Render the records from the line containing "Open the hamburger navigation menu" through the line containing "Looking at the", both included, as a Markdown table with the columns Row and Text, skipping blank lines and omitting the pictures.

▸ **Information provided**
####

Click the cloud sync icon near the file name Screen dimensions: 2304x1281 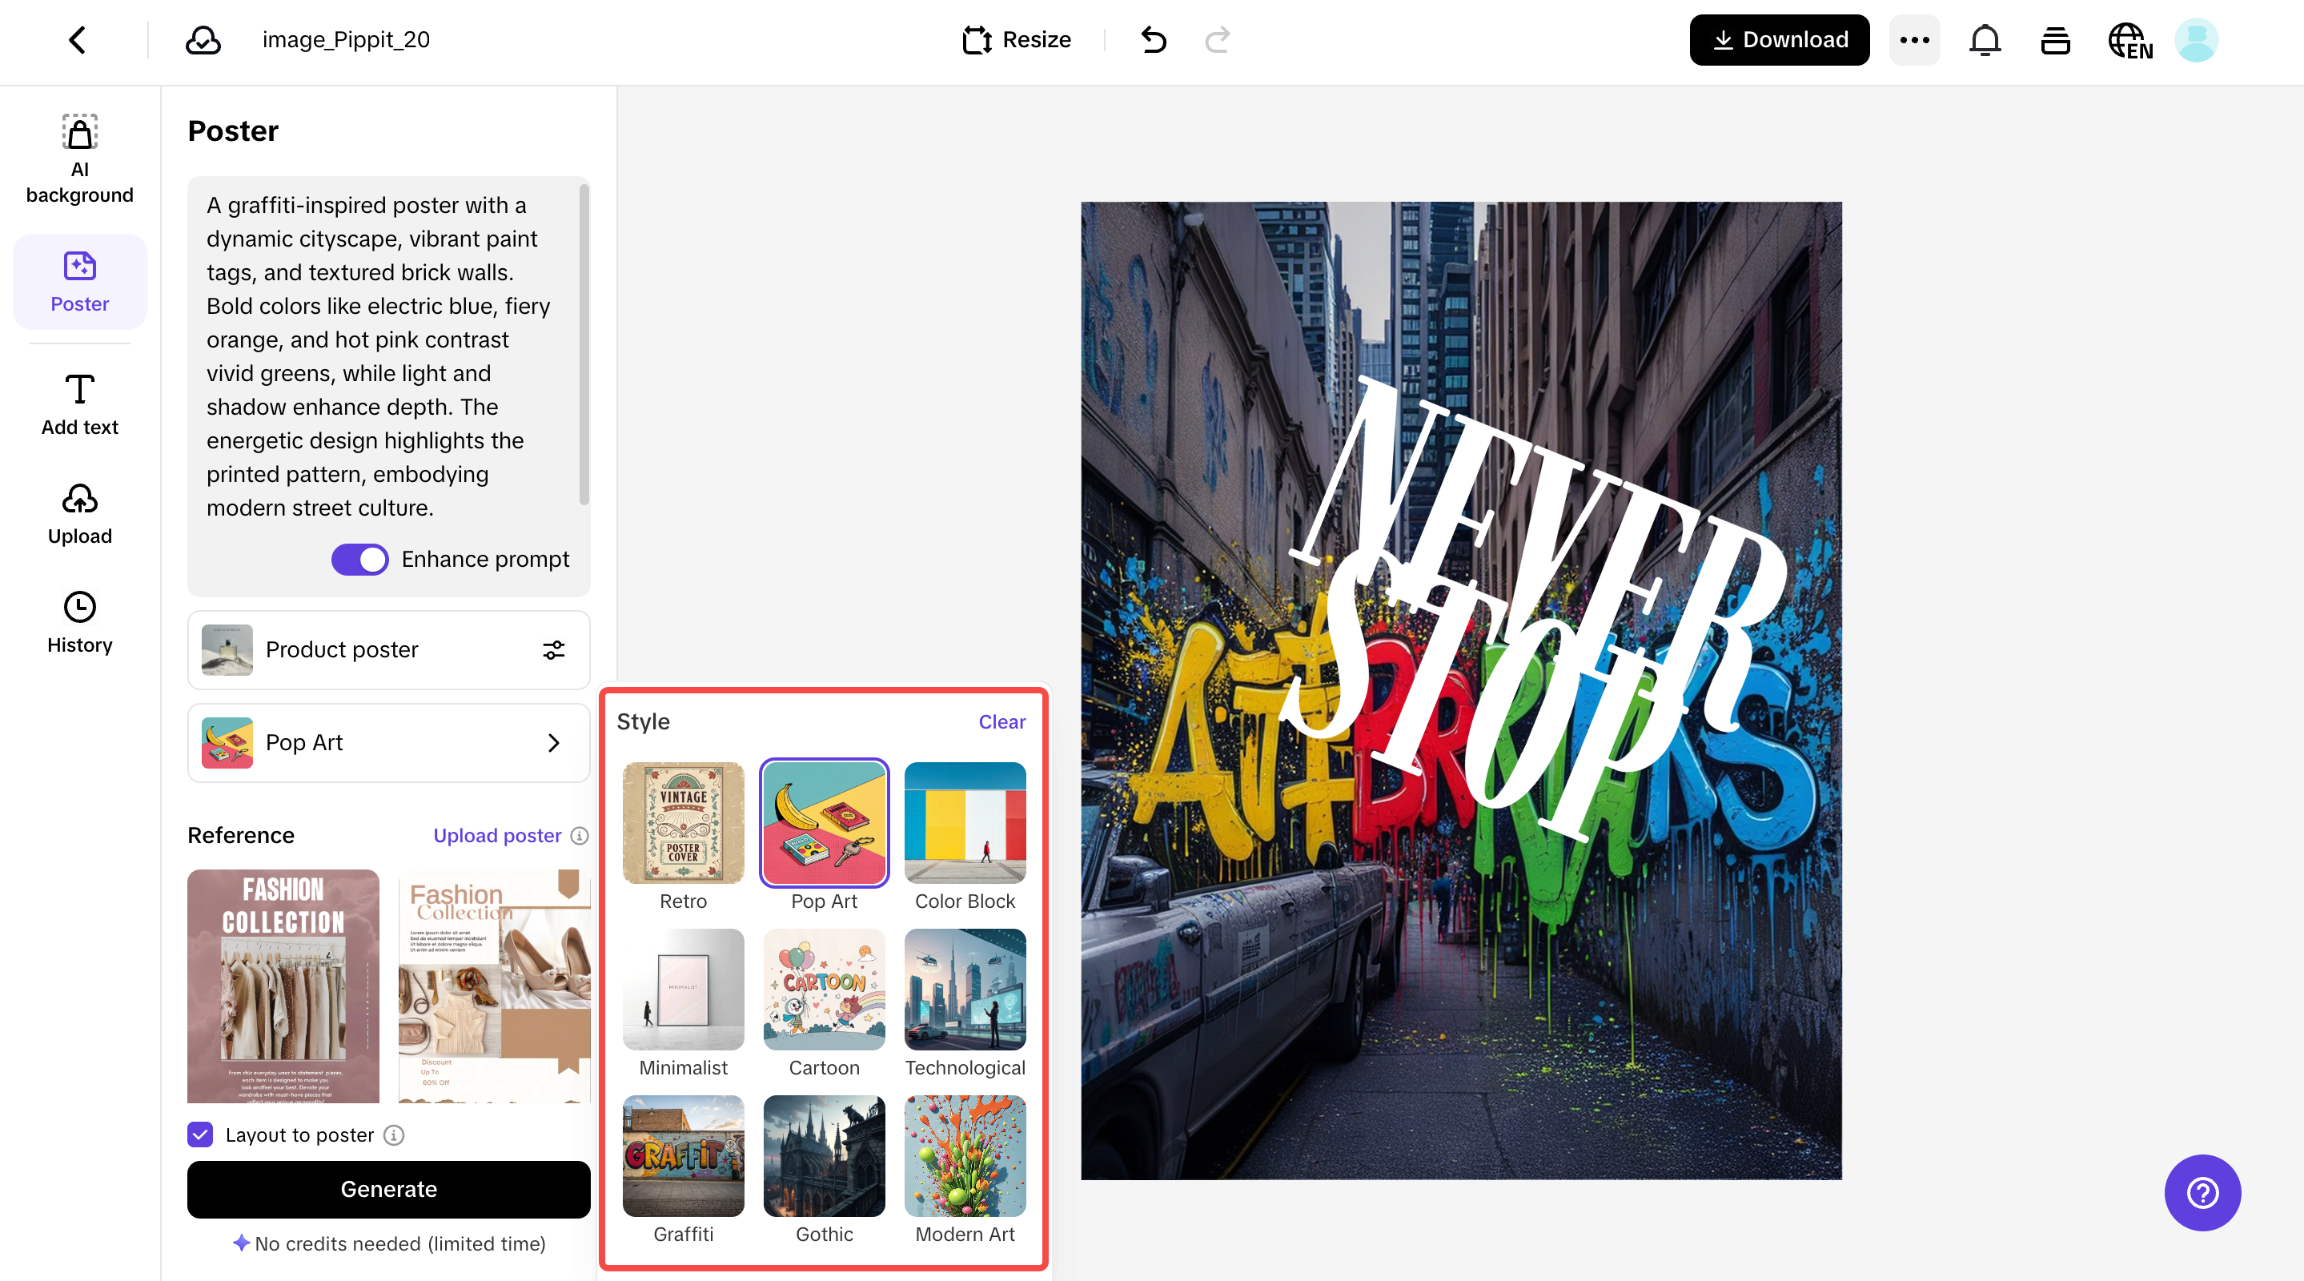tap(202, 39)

####

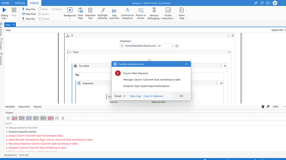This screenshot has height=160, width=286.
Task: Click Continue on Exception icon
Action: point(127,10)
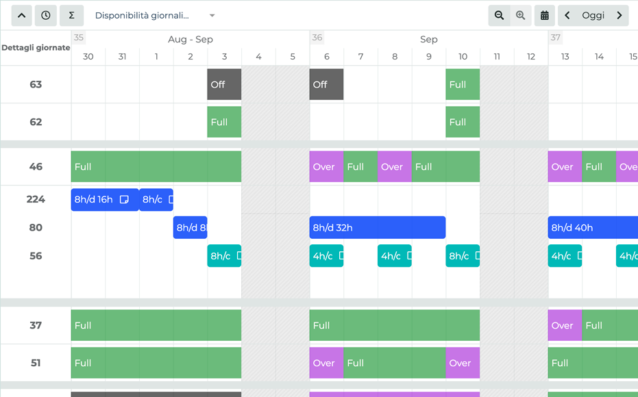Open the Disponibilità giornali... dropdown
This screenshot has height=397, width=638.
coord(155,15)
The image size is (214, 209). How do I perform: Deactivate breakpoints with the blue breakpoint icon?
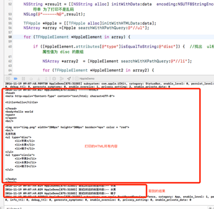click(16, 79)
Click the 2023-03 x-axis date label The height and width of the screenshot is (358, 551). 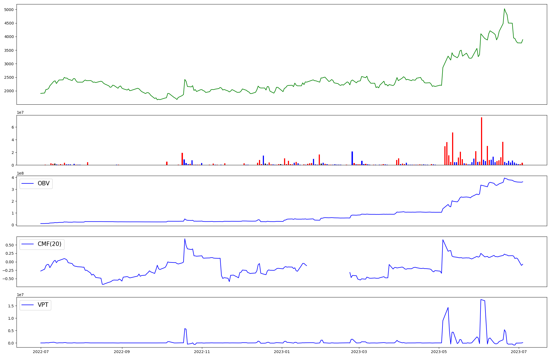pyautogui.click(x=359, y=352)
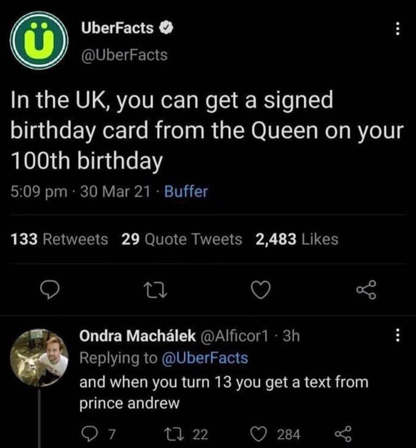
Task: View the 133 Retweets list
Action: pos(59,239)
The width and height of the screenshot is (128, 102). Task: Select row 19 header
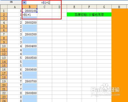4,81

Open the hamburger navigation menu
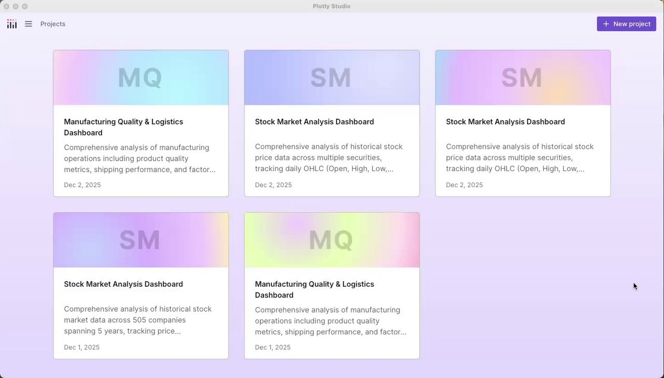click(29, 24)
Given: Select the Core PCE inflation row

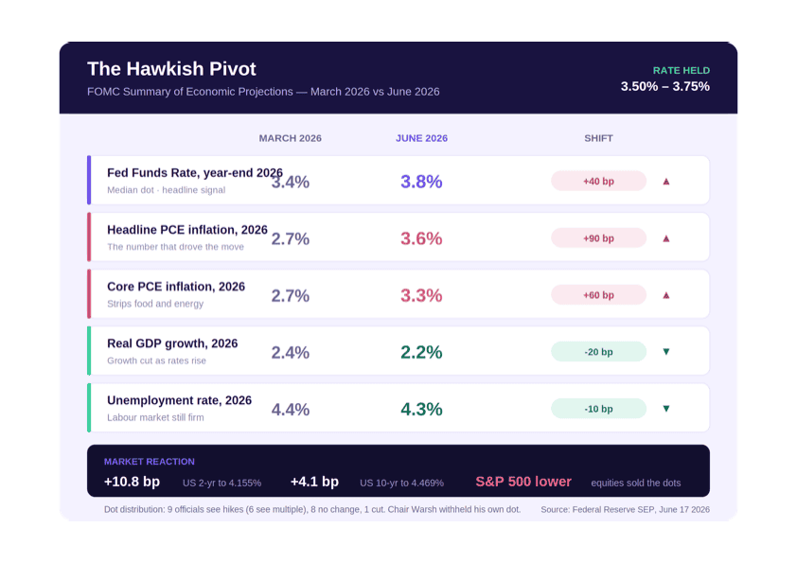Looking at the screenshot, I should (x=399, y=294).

####

▸ **Task output**
| Row | Text |
|---|---|
| 1 | Open the hamburger navigation menu |
| 2 | click(29, 24) |
| 3 | Given: Select the Core PCE inflation row |
| 4 | Looking at the screenshot, I should (x=399, y=294). |